Settore media

Nuovo CCNL radiotelevisivo: intesa su intelligenza artificiale e innovazione

Confindustria Radio TV firma il rinnovo contrattuale per adeguare le tutele dei dipendenti alle trasformazioni tecnologiche e ai modelli multipiattaforma

Nuovo CCNL radiotelevisivo: intesa su intelligenza artificiale e innovazione

Il rinnovo del Contratto collettivo nazionale di lavoro (CCNL) per le imprese radiotelevisive multimediali e multipiattaforma è diventato operativo. L’accordo, siglato tra le parti sociali, punta a fornire una struttura normativa capace di gestire la transizione digitale e l’impatto delle nuove tecnologie sul mercato del lavoro. Piero Manera (in copertina), Consigliere delegato alla negoziazione per Confindustria Radio TV, ha definito l’intesa un passaggio strategico per sostenere l’evoluzione industriale e organizzativa del comparto.

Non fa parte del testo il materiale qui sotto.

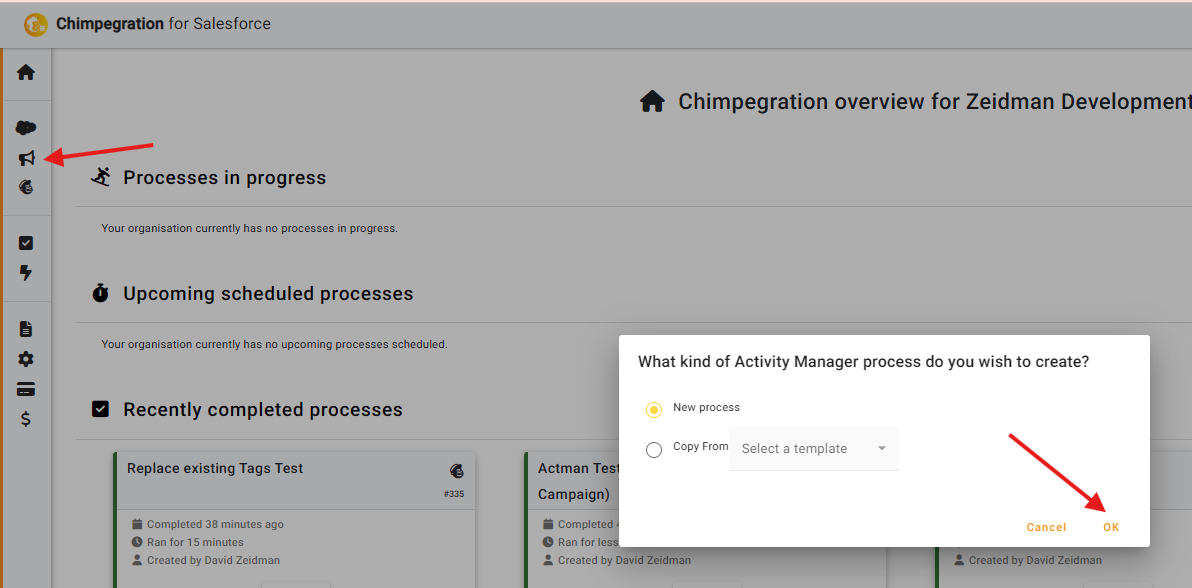The image size is (1192, 588).
Task: Confirm the dialog with OK
Action: pos(1111,527)
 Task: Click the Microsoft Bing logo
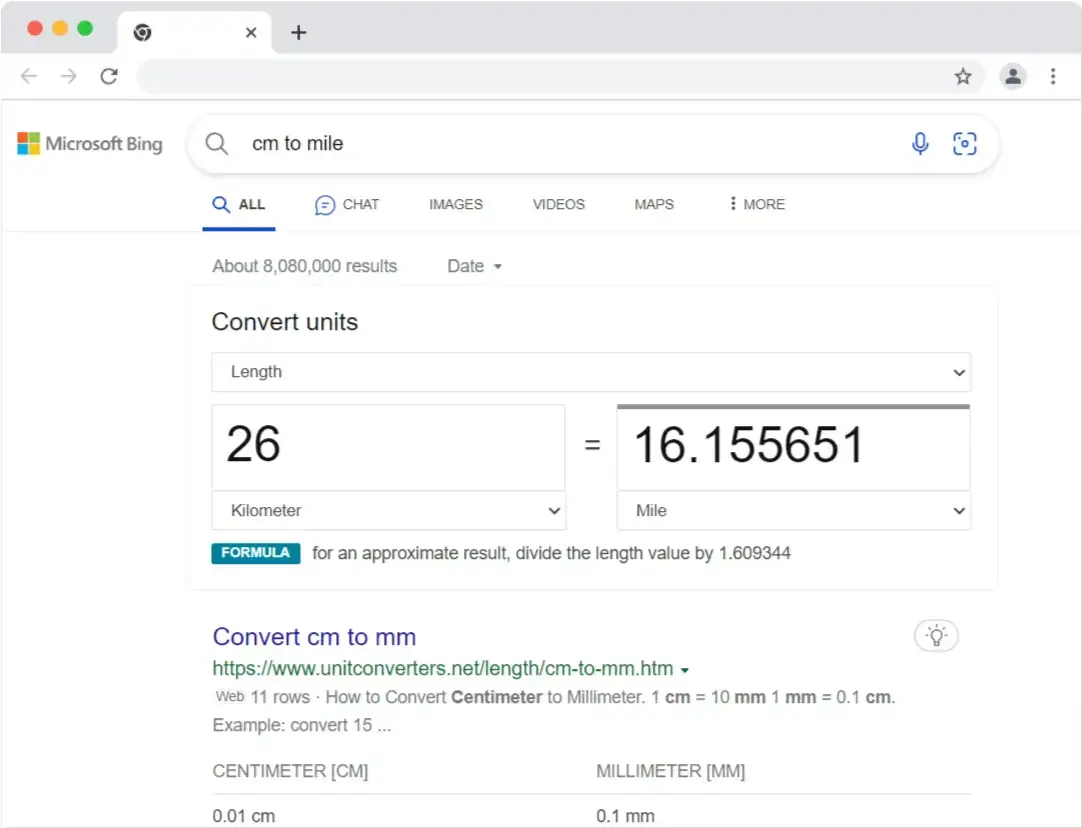pyautogui.click(x=90, y=143)
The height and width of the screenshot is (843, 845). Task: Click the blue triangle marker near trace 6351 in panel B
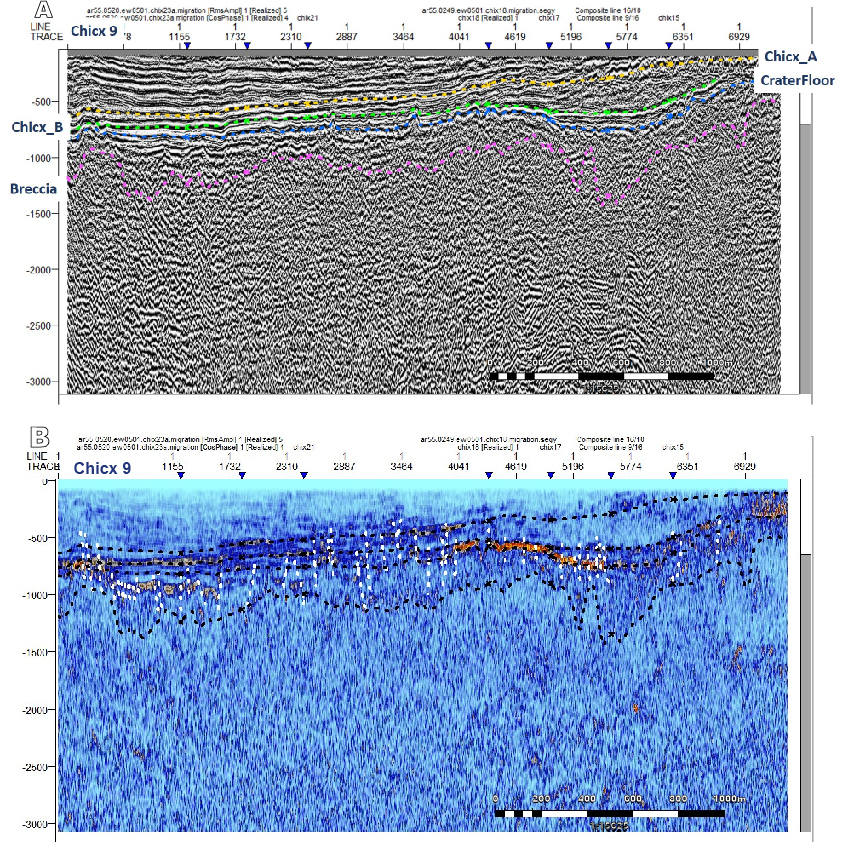pyautogui.click(x=672, y=476)
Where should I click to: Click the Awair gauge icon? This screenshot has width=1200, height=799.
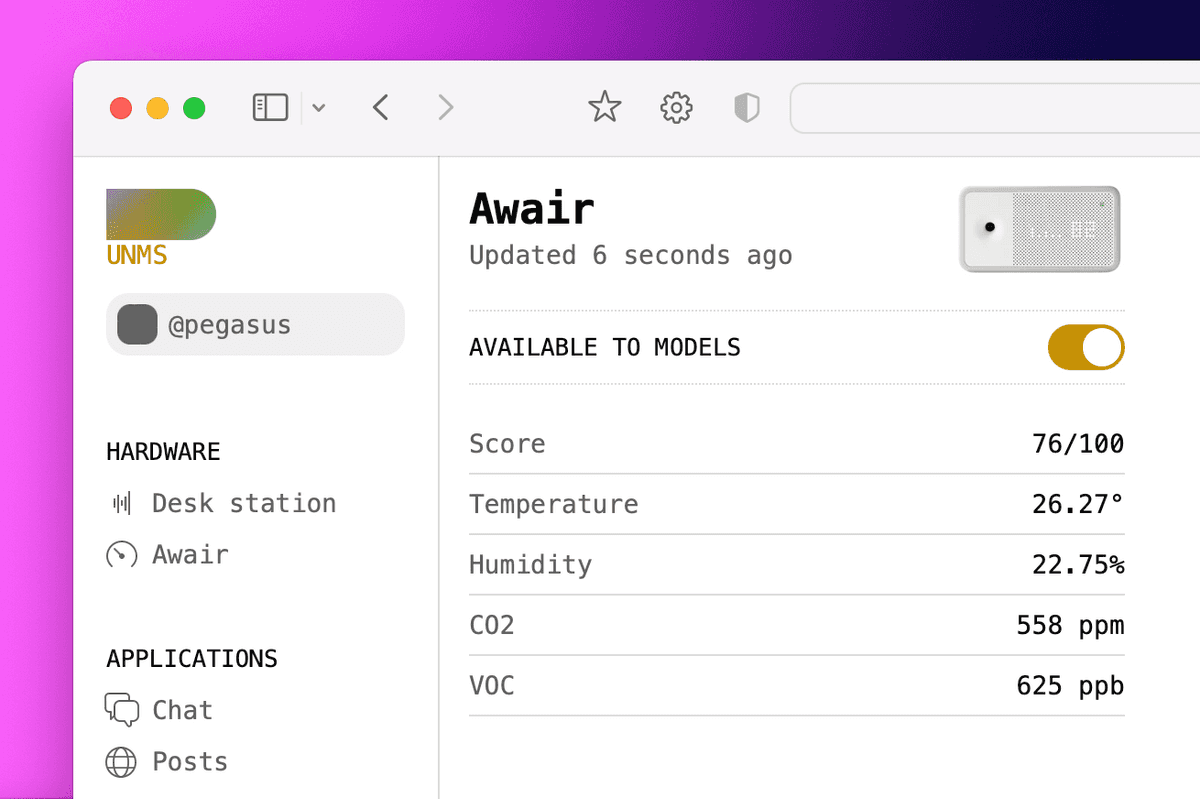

L’impatto dell’intelligenza artificiale sui contenuti

Il nuovo impianto contrattuale introduce misure specifiche per affrontare l’introduzione dell’intelligenza artificiale generativa nei processi produttivi. Manera ha sottolineato come il settore debba confrontarsi con sfide legate ai nuovi linguaggi e al cambiamento delle professionalità. Il testo fornisce strumenti per governare l’adozione dell’AI, con un monitoraggio particolare sulla creazione dei contenuti informativi. L’obiettivo dichiarato è garantire che l’innovazione tecnologica non comprometta la qualità del prodotto ma diventi un fattore di competitività per le imprese.

Flessibilità e nuovi modelli produttivi multimediali

L’accordo risponde alla necessità di adottare modelli produttivi integrati e multipiattaforma. Il CCNL si applica alla totalità dei lavoratori delle aziende associate a Confindustria Radio TV, presentandosi come uno strumento universale per le diverse componenti del settore. La nuova organizzazione del lavoro punta a superare i vecchi schemi produttivi per favorire flussi operativi coerenti con la distribuzione dei contenuti su diversi canali e dispositivi digitali.

Formazione e sostenibilità per i professionisti del settore

Un punto centrale del rinnovo riguarda l’equilibrio tra la sostenibilità economica delle società e la tutela delle competenze professionali. Il testo promuove l’aggiornamento costante degli addetti ai lavori attraverso percorsi di formazione specifici. Secondo il Consigliere delegato, il confronto tra le parti è stato finalizzato a mantenere la capacità del settore di generare occupazione, valorizzando il ruolo culturale e informativo del sistema radiotelevisivo italiano in un contesto di crescente competizione internazionale.